Figure 1.

Histopathological evidence of small vessel disease (SVD) and plasma extravasation in human brain tissue of older people. (A-D) Vascular changes representative of SVD (arteriolosclerosis) in 2 small arteries within subcortical white matter. Masson trichrome stain shows concentric, fibrohyaline thickening due to collagen and other connective tissue (green) in the medial layer, with loss of nuclei (nuclei stained black) (A). The smooth muscle marker α-actin (SMA) confirms partial loss of myocytes from the medial layer. Labeling for collagen-4 (COLL4) shows concentric, “doughnut” labeling, characteristic of small vessel disease (C).

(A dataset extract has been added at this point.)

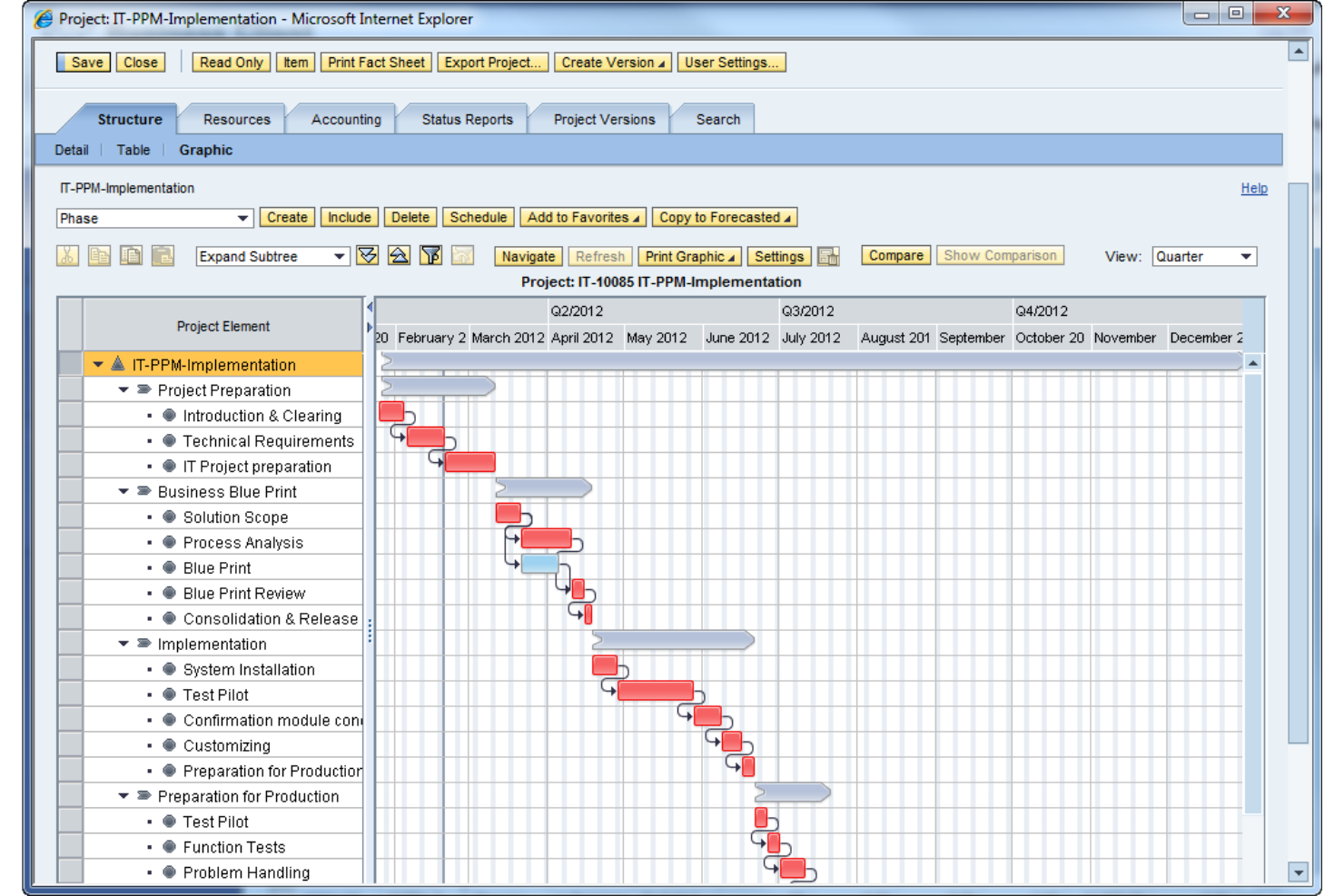Click the Collapse All icon
The height and width of the screenshot is (896, 1344).
click(x=400, y=255)
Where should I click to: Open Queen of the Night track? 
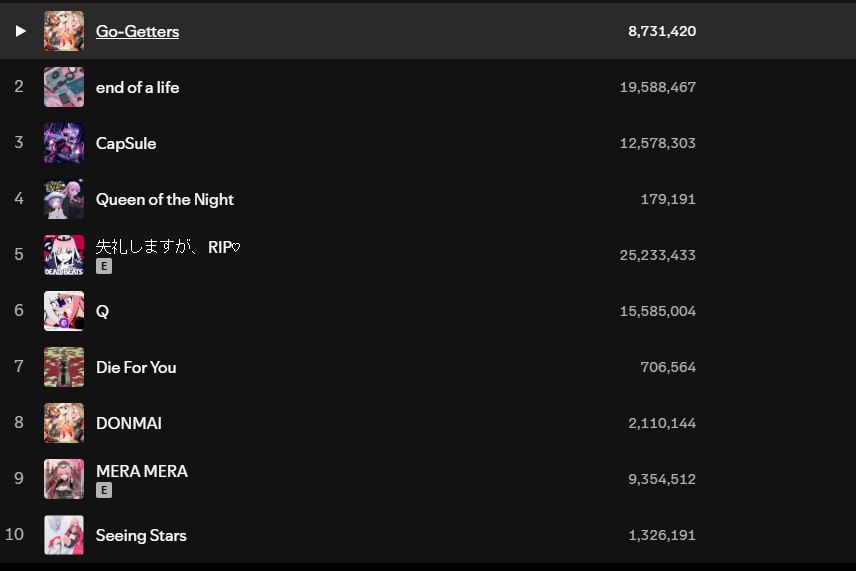[x=165, y=199]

CD34 immunolabeling confirms intact endothelium (D). (E) Extravascular fibrinogen is seen around blood vessels in parenchymal cells and as perivascular “collars”. (F, G) Cellular fibrinogen is seen in cells with astrocytic morphology (As) (F), and within neural fibers (arrows, G). (H) Some sections lack extravascular fibrinogen. (I-K) Neighboring sections are immunolabeled for the plasma markers, i.e. fibrinogen (I) or immunoglobulin G monoclonal antibody (IgG m, J) or immunoglobulin G polyclonal antibody (IgG p, K). A neighboring section labeled with anti-CD34 demonstrates endothelial labeling and supports specificity of the labeling with plasma markers. In B-L, the chromogen is 3,3′ diaminobenzidine (brown); the nuclear chromatin counterstain hematoxylin (blue). Panels A-D, F-G, I-L are from subcortical white matter; E and H are from anterior putaminal grey matter. Scale bars: F, G, 10 μm; all other panels, 100 μm.